Researchers cracked an 11-year-old password to a $3M crypto wallet

Original Article ↗ Hacker News Discussion ↗

Crypto’s Value vs. Stocks and Fiat

  • Some argue stocks are backed by productive businesses, while crypto “is tied to nothing.”
  • Others counter that many traditional instruments also lack clear intrinsic value and that value comes from collective desire, not backing.
  • Comparisons:
    • Dollars are said to be backed by the US economy/military (and tax obligations).
    • Supporters analogize crypto’s “backing” to mining networks and their cost/effort.

Use Cases: Transfers, Crime, and the Global South

  • Proponents: crypto enables cheap, fast, cross‑border transfers, especially valuable in countries with weak banking systems; cited as easier/cheaper than wires for some users.
  • Critics: practical use is limited; you usually must convert to fiat via KYC exchanges, adding fees, delays, surveillance, and tax questions.
  • Some say crypto is mostly useful for black/grey markets, sanctions evasion, and ransomware; others respond that most Bitcoin volume is legal, though much is speculative.
  • Debate over how to interpret studies: small share of total volume is illicit, but a large share of spending on goods/services may be illicit.

Password Manager Flaw and Security Implications

  • The crack targeted the password manager, not the wallet’s crypto algorithms.
  • Weakness: passwords were generated by a PRNG seeded with datetime; knowing approximate creation time drastically reduced the search space.
  • Clarification: this is seeding, not salting.
  • Some see this as a serious design flaw that could affect many users, especially where many login attempts are possible (e.g., crypto wallets).
  • Strong criticism that the vendor fixed the issue but apparently did not clearly warn users to regenerate passwords; others downplay risk as requiring high effort and precise conditions.
  • General point: most crypto systems fail via implementation bugs (e.g., PRNGs), not broken algorithms; “don’t roll your own” randomness.

Hacking Video and Media Depictions

  • Mixed reactions to the YouTube video:
    • Praised for production quality and accessible explanation for non‑technical audiences.
    • Criticized as overlong, overly “entertaining,” and better suited to a short blog post.
  • Broader side discussion on realistic vs. cinematic portrayals of hacking in films/TV.

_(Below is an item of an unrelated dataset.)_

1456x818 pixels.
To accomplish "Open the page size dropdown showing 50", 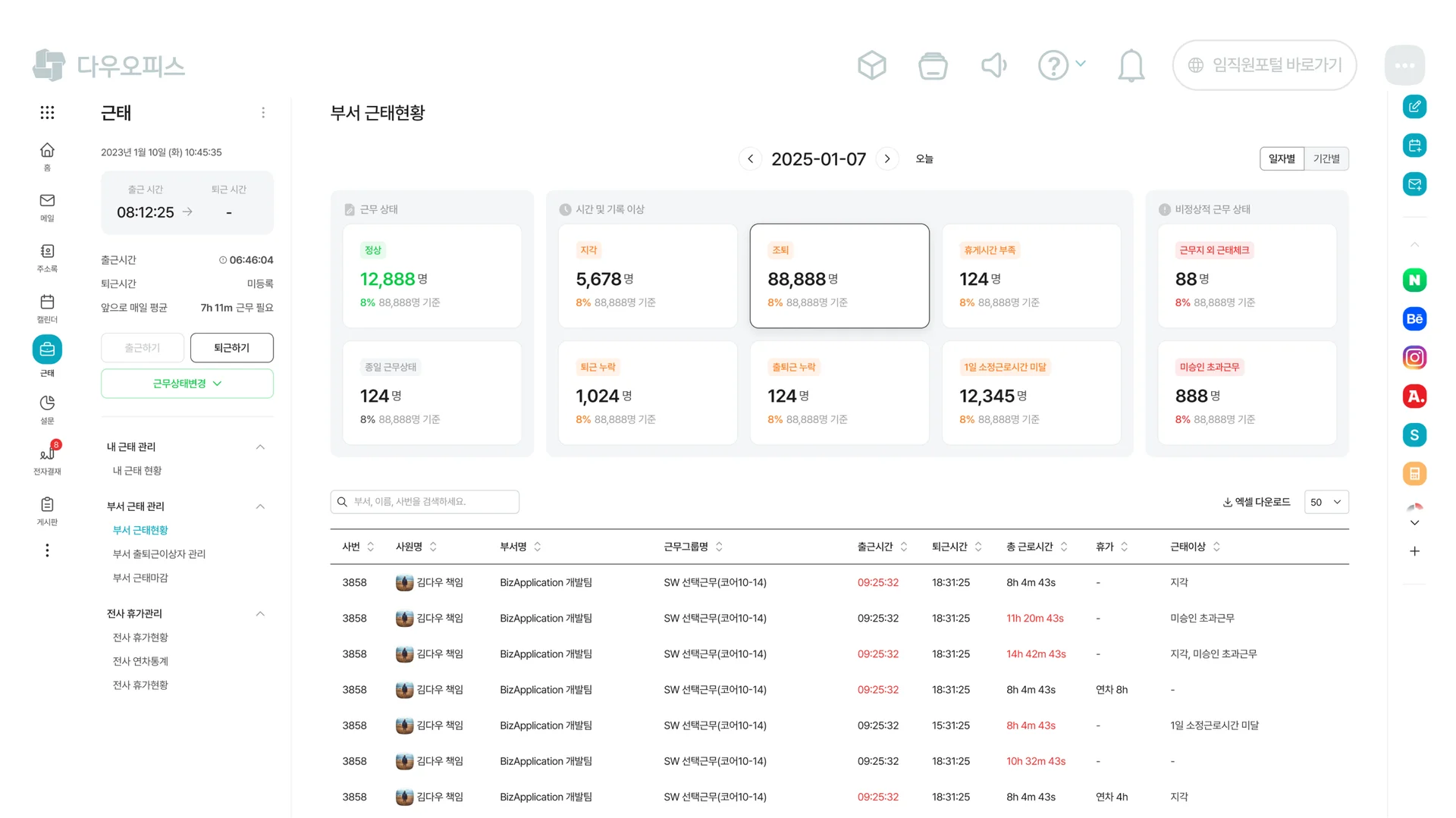I will [x=1326, y=501].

Investment Behavior and Risk

  • Divisive reactions to the wallet owner keeping most of the recovered BTC:
    • Some call it extreme risk/greed; others say holding is rational given Bitcoin’s past performance and inflation in fiat.
  • Dispute over whether holding BTC vs. converting to dollars is “riskier,” with debate about volatility vs. guaranteed fiat inflation.
  • Acknowledge that concentration of >90% of net worth in Bitcoin is inherently high‑risk, regardless of prior gains.

Lost Wallets, Entropy, and Future Cracking

  • Playful ideas:
    • “Moore’s Law Fund” where you intentionally lose access to enforce long‑term holding.
    • Funds or actors that acquire lost wallets/storage and systematically try to crack them (noted as already happening in practice).
  • Emphasis on “mind your entropy”: securely generated, high‑entropy secrets remain practically uncrackable; weak randomness makes even strong algorithms moot.